## start PASSAGE GIVEN

# bt training



## rsm (Feb 27, 2005)

I have been practicing with a bt release and a string for 3 weeks now. I have had mixed results..release firing in 5 or 15 seconds apon drawing. How can I become more consistant? I know practice more but I want to know if I am doing it right. I lift weights so I know how to flex my back but the key seems to keep the wrist relaxed...thanks


----------



## wyoming4x4 (Mar 16, 2009)

Hello back tension shooter. Well when pullin your string you need to pick a aiming point and not think about the pull. the pull should be without thought. meaning tell yourself to start pullin and focus all your efforts on aiming. the rest will happen naturally eventually. I've been doing the coach bernie shooter series videos and its helped me tremendiously. www.robinhoodvideos.com Its a good system to try. Many good ones out their but I know this is a good one.


----------



## aread (Dec 25, 2009)

The string is just an introductory tool to learn to use a BT release without punching yourself in the face. It can also give you a feel for the muscles and movements, but I found that it is very different from shooting a bow.

It's probaboy time for you to start on the blank bale. Take the sights off of your bow so that you won't be tempted to aim. If you catch yourself aiming anyway, move closer to the bale. 4 feet is not too close, just far enough for your arrow to clear the bow before hitting the bale. 

John Dudly has a couple of very good articles on his website on using back tension.

http://www.dudleyarchery.info

The goal is to learn to execute with back tension so completely that you can let it run subconsciously and focus your conscious mind completely on aiming. To get to that point requires a lot of repition. 

Try different ways of executing with your BT release, but settle on one of them as soon as possible. Then repeat enough times that you can't do it any other way. It seems that the top archers describe how to use the release in several different ways, but the one thing that they all have in common is alighment. You want a straight line from the point of the arrow through the bow hand to the draw side elbow. And to execute, you want to direction of the pull to be straight back in this same alignment

You may need to adjust the draw length on your bow to achieve this alignment. If your DL is too long you don't have any room to achieve this straight back pull.

It's really not as complicated as it seems at first. Keep at it and you will quickly get there.

Good luck,
Allen


----------



## SHEGGE (Jun 8, 2004)

This is the book I used and it worked great for me. Larry uses the squeeze method or pinching your shoulder blades. There are other methods but this method worked great.
"Core Archery" by Larry Wise


----------



## rsm (Feb 27, 2005)

BT update:started shooting at the bales today. I am consistant with the release when I do one thing..at full draw I relax my hand and I pull on the string a little harder. Is this a good practice or not?


----------



## mike 66 (Jan 21, 2010)

you ever heard practice makes perfect? well its not true,, one must practice with perfect form. to get perfect.....you can shoot forever and never get any better with bad form. get your form down first... get it perfect.... then practice....THE PROS PRACTICE TILL WE GET IT WRONG. THEN STOP... ALL OTHERS PRACTICE TILL THEY GET IT RIGHT.:shade:


----------



## crazyhoyt (May 30, 2011)

*Blacked out Hoyt Katera. Carter realease, easton fmjs*

Ben there myself, i found shooting with no sights to be very helpfull, thats sound advice. I found out by setting the tension on my realease to the min helped alot, kept me from thinkin bout making shot go off and was able to concentrate more on form. after a while i increased tension allowing me to 'drive pin into target' more allowing a surprise realease. this worked great for me.


----------

## end PASSAGE GIVEN

**WORK TO BE COMPLETED**
Copy word for word the stretch of the back-tension release thread from "# bt training" through "(Mar 16, 2009)".

## start DATASET EXTRACT

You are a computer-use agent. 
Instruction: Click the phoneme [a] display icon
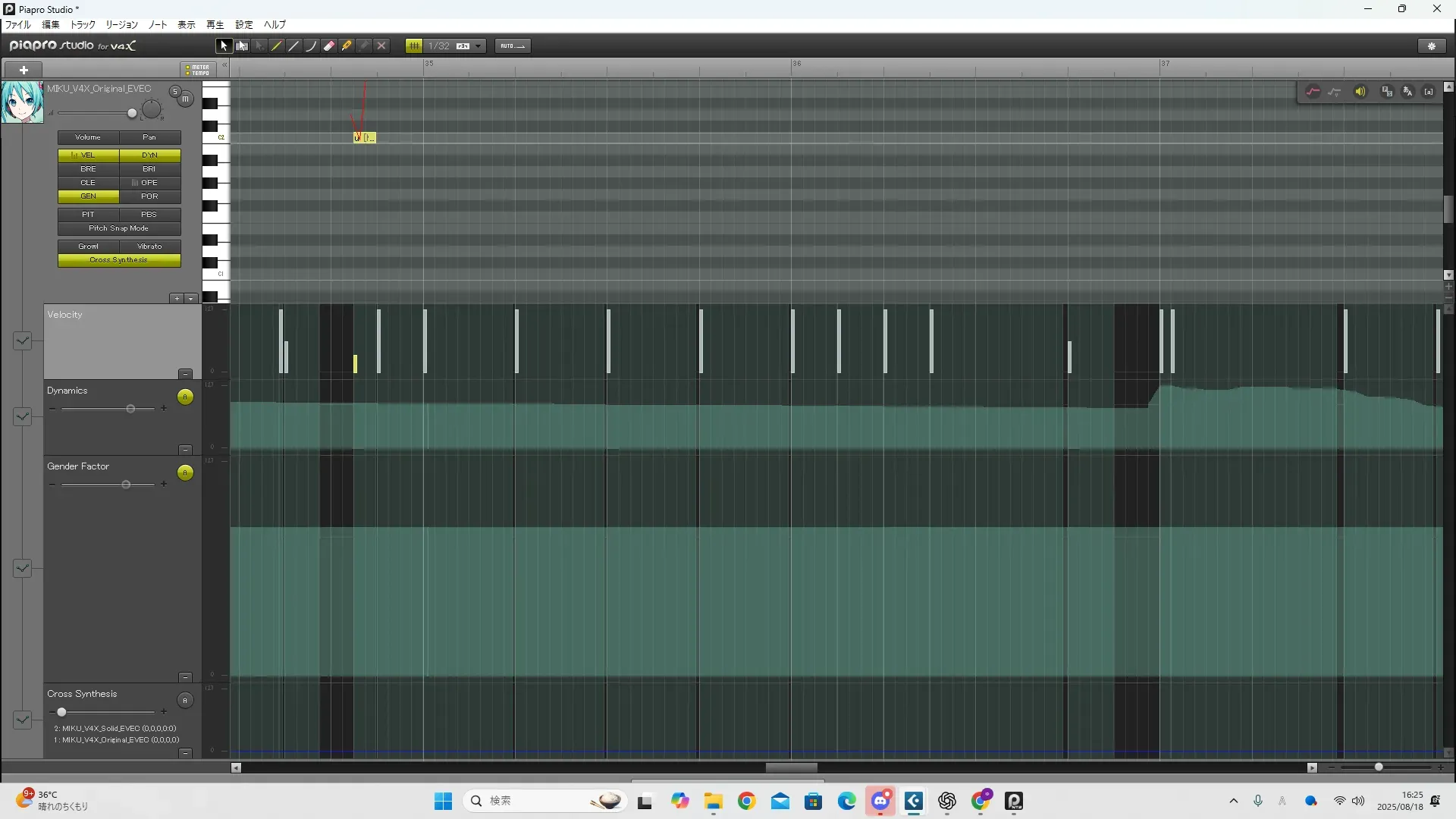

## end DATASET EXTRACT

**FULL SOLUTION**
# bt training



## rsm (Feb 27, 2005)

I have been practicing with a bt release and a string for 3 weeks now. I have had mixed results..release firing in 5 or 15 seconds apon drawing. How can I become more consistant? I know practice more but I want to know if I am doing it right. I lift weights so I know how to flex my back but the key seems to keep the wrist relaxed...thanks


----------



## wyoming4x4 (Mar 16, 2009)